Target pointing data
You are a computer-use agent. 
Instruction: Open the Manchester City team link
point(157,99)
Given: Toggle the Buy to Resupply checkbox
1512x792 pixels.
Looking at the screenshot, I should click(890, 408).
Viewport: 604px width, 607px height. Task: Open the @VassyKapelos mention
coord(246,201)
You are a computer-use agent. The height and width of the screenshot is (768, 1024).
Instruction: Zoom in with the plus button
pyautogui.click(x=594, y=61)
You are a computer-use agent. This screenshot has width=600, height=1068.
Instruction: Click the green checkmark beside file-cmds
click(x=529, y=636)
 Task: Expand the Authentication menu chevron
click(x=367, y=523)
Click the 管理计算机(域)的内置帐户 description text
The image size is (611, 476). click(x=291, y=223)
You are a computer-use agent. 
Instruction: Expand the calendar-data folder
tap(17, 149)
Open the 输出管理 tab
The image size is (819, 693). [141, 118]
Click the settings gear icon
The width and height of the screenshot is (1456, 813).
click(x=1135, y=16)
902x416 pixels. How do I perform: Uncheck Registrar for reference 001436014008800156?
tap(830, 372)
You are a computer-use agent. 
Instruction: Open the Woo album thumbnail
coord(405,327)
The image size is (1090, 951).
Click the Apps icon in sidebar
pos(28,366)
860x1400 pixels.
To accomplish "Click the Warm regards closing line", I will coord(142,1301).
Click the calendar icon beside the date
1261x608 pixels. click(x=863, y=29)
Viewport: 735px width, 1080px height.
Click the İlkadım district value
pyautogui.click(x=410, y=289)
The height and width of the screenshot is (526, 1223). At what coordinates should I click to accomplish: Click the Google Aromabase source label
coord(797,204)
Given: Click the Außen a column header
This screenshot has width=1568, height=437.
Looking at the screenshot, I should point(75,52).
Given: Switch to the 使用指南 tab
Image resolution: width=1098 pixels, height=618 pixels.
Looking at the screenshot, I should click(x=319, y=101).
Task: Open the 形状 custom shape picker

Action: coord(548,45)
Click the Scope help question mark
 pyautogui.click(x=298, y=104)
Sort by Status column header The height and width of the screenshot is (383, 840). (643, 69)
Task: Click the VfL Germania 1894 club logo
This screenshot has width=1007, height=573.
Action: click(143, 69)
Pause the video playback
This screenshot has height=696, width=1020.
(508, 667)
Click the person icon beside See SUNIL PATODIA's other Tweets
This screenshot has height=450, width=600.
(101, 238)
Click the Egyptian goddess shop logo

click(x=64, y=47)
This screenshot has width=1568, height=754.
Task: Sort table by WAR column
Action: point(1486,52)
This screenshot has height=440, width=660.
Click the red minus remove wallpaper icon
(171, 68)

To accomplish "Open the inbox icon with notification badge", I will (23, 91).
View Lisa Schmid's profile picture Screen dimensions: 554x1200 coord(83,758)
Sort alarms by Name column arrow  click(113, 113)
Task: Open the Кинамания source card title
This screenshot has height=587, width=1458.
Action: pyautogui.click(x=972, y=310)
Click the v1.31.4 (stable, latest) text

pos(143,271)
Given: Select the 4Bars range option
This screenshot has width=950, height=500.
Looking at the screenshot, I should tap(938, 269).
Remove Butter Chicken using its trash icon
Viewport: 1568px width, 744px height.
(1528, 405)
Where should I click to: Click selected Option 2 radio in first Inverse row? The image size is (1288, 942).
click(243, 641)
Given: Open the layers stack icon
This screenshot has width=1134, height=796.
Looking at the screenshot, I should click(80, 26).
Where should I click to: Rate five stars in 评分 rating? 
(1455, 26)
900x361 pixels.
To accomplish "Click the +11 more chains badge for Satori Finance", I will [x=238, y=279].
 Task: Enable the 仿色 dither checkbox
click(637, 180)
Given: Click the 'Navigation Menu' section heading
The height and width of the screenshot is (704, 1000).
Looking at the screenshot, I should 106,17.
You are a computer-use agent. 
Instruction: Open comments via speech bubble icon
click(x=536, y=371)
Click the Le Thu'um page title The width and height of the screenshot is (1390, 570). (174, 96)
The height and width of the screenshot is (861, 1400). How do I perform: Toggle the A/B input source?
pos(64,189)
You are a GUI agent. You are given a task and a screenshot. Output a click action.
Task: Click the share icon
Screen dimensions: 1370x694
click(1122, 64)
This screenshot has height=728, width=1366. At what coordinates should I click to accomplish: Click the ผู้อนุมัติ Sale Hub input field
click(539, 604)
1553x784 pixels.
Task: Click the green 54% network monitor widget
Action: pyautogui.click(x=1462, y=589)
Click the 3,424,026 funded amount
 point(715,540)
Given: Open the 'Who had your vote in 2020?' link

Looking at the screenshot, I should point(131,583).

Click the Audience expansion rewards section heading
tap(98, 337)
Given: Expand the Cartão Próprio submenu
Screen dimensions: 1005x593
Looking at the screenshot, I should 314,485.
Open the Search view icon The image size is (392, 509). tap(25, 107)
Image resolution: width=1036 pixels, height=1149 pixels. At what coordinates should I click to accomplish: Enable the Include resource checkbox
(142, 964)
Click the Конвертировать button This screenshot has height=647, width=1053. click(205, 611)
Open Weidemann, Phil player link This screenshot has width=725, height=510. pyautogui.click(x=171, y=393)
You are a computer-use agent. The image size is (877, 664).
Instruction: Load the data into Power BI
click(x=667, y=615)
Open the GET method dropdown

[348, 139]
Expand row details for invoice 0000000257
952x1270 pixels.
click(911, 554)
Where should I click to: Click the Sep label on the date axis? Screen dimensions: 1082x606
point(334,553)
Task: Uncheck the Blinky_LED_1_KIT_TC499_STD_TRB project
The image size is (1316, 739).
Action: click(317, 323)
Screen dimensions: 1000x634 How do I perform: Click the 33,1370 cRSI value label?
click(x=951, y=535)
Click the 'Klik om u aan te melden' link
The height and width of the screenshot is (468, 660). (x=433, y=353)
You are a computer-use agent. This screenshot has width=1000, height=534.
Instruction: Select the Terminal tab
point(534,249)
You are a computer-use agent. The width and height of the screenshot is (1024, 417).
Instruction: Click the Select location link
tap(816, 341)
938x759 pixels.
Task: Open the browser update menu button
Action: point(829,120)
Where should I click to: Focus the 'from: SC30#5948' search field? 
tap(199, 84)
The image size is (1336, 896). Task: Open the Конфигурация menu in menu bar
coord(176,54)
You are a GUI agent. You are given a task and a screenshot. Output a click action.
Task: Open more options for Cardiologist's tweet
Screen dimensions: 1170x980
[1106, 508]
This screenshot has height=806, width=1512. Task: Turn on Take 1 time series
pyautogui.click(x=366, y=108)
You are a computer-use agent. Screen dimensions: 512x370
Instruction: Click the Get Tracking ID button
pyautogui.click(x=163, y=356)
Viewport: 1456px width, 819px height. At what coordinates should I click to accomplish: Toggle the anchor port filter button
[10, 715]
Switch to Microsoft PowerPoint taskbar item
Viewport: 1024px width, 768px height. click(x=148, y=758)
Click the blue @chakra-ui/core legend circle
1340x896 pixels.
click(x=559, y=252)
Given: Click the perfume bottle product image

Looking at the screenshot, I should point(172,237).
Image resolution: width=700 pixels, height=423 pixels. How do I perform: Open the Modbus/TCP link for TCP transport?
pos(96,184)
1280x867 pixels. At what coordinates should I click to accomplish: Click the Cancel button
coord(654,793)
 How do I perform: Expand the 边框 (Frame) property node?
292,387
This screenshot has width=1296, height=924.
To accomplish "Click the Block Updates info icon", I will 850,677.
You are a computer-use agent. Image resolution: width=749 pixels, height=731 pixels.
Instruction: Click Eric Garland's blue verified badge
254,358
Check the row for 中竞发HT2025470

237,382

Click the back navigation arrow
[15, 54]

» **AIM OF THE TASK**: Convert the lines of the entries, starting at the very first line and ending at the line containing "Looking at the screenshot, I should click(890, 408).", into a numbered list, omitting any blank lines. Include only those lines.

» **SOLUTION FOR THIS PROBLEM**:
1. You are a computer-use agent. 
2. Instruction: Open the Manchester City team link
3. point(157,99)
4. Given: Toggle the Buy to Resupply checkbox
5. 1512x792 pixels.
6. Looking at the screenshot, I should click(890, 408).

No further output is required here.